# Topic Classifier Code

## Imports

In [5]:
import csv
import pickle
import numpy as np
import pandas as pd
import re
import csv
import math
import nltk

from keras.layers import Embedding, Lambda, Dense
from keras.models import Sequential
from keras import backend as K

## Utilities

### Tokenizer

In [6]:
class Tokenizer:
    def __init__(self):
        self.word_to_token = {}
        self.token_to_word = {}

        self.word_count = {}

        self.word_to_token['<unknown>'] = 0
        self.token_to_word[0] = '<unknown>'

        self.vocabulary = []
        self.vocabulary.append('<unknown>')
        self.vocab_size = 1

        self.min_occur = 30

    def get_word_to_token(self):
        return self.word_to_token

    def get_token_to_word(self):
        return self.token_to_word

    def build_tokenizer(self, corpus, Cutoff=30):

        # only keep word above certain frequency
        WordCount = {}
        for document in corpus:
            document = document.strip().lower()

            all_words = nltk.word_tokenize(document)

            for word in all_words:
                if word not in WordCount:
                    WordCount[word] = 1
                else:
                    WordCount[word] += 1

        for Key, Value in WordCount.items():

            if Value >= Cutoff:
                self.vocabulary.append(Key)
                self.word_to_token[Key] = len(self.vocabulary)-1
                self.token_to_word[len(self.vocabulary)-1] = Key

        print("tokenizer with vocab size of "+str(len(self.vocabulary)))

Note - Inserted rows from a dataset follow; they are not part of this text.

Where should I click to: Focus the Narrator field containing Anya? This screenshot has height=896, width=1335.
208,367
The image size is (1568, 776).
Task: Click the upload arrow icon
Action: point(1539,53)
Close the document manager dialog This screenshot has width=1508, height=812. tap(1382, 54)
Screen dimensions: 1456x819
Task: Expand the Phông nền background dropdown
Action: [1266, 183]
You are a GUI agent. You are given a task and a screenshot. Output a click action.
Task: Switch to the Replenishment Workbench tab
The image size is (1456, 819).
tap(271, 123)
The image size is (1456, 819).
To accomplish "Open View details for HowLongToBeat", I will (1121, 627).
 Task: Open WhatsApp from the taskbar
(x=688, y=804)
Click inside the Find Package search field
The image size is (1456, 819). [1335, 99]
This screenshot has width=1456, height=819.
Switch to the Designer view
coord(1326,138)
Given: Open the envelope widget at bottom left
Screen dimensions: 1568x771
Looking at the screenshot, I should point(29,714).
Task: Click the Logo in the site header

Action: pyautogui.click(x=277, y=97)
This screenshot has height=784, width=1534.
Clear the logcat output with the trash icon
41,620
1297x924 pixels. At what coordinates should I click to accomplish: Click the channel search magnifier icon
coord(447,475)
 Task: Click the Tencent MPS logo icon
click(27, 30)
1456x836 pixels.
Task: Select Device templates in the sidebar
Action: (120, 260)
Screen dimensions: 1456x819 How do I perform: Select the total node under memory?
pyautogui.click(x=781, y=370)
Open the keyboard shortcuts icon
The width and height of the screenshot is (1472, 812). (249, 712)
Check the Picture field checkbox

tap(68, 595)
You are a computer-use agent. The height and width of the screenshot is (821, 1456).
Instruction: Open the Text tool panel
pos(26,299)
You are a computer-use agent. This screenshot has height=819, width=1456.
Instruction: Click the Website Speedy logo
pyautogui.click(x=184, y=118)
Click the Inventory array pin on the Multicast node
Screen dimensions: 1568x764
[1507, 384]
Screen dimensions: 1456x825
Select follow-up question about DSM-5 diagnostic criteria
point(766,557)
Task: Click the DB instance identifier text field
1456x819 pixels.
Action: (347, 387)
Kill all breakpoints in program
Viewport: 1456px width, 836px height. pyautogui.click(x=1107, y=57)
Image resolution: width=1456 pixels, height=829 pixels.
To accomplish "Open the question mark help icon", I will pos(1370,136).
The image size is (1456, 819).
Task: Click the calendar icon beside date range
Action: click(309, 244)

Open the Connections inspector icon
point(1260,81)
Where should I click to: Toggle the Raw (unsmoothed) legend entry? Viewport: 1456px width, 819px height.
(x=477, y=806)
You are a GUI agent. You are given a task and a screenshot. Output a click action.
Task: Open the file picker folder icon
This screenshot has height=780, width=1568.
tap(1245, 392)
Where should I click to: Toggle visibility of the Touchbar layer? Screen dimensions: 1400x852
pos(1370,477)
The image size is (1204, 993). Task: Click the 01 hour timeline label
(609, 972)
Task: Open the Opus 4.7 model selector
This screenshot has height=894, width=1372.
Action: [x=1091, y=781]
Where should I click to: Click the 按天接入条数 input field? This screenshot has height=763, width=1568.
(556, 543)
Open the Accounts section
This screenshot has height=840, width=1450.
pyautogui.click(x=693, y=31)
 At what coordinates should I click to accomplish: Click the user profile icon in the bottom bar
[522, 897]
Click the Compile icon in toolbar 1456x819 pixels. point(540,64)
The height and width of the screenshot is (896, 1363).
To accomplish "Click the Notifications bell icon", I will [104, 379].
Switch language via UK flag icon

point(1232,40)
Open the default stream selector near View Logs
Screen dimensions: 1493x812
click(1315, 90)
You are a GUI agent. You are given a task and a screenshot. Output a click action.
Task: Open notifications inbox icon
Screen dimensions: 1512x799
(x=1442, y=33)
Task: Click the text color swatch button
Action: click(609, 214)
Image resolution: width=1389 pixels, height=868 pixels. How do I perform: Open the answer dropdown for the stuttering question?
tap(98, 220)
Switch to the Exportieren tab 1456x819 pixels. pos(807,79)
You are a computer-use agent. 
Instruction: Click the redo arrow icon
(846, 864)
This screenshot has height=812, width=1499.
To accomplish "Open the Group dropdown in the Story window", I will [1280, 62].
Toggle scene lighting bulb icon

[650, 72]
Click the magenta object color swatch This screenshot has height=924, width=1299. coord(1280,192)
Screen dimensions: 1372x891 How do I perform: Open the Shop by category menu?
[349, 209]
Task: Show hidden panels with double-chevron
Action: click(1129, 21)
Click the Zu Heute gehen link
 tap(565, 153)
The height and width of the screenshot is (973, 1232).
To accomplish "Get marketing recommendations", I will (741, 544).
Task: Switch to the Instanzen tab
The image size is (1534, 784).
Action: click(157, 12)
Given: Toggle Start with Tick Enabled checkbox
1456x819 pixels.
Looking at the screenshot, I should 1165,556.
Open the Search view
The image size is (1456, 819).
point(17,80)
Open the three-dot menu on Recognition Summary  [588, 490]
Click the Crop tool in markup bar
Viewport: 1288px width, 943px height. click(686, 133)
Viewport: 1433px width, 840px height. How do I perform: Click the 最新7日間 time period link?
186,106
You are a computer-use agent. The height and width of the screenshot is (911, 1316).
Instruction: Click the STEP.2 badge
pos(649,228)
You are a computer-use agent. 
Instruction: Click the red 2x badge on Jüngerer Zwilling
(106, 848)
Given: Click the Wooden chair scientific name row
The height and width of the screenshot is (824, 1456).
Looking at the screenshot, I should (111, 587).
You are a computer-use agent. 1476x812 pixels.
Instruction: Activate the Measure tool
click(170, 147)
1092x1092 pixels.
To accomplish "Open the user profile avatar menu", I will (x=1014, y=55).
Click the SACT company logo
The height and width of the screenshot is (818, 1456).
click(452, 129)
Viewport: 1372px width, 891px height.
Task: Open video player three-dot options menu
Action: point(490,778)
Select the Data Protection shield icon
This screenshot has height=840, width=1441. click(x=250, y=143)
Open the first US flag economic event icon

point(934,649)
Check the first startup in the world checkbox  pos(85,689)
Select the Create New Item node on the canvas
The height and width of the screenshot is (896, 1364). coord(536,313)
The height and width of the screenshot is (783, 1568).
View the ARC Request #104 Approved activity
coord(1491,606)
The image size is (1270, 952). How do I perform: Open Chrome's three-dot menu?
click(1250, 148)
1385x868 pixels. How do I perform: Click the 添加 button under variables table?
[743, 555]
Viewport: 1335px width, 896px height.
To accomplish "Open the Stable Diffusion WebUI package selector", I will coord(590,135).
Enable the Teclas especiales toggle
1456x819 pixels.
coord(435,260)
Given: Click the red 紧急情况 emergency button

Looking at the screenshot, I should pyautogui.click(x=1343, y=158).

    def fit(self, corpus):
        for review in corpus:
            review = review.strip().lower()
            words = re.findall(r"[\w']+|[.,!?;]", review)
            for word in words:
                if word not in self.word_count:
                    self.word_count[word] = 0
                self.word_count[word] += 1

        for review in corpus:
            review = review.strip().lower()
            words = re.findall(r"[\w']+|[.,!?;]", review)
            for word in words:
                if self.word_count[word] < self.min_occur:
                    continue
                if word in self.word_to_token:
                    continue
                self.word_to_token[word] = self.vocab_size
                self.token_to_word[self.vocab_size] = word
                self.vocab_size += 1

    def tokenize(self, corpus):
        tokenized = []
        for document in corpus:
            document = document.strip().lower()
            all_words = nltk.word_tokenize(document)
            document_tokens = []
            for word in all_words:
                if word not in self.word_to_token:
                    document_tokens.append(0)
                else:
                    document_tokens.append(self.word_to_token[word])
            tokenized.append(document_tokens)
        return tokenized

### Misc.

In [7]:
def loadcsv(filename):
    with open(filename, newline='') as f:
        return list(csv.reader(f))


def get_topic(number):
    if not math.isnan(number):
        return int(number)


def create_one_hot(item, num_items):
    one_hot = np.zeros(num_items)
    for thing in item:
        one_hot[int(thing)] += 1
    return one_hot


def get_mapping(topicfile):
    data = loadcsv(topicfile)
    id_mapping = {int(t[1]): int(t[0]) for t in data[::2][1:]}
    topic_mapping = {int(t[0]): t[2] for t in data[::2][1:]}
    return id_mapping, topic_mapping


def long_to_short_topic_ids(topics, id_mapping):
    new_topics = []
    for topic in topics:
        if topic in id_mapping:
            new_topics.append(id_mapping[topic])
    return new_topics

### Model Training

In [8]:
def train_model(xs, ys, vocab_size, max_length, n_batch=500, n_epochs=24):

    model = Sequential()
    model.add(Embedding(vocab_size, 100, input_length=max_length))
    model.add(Lambda(lambda x: K.sum(x, axis=1), input_shape=(max_length, vocab_size)))
    model.add(Dense(128, activation='relu'))
    model.add(Dense(64, activation='relu'))
    model.add(Dense(32, activation='relu'))
    model.add(Dense(ys.shape[1], activation='sigmoid'))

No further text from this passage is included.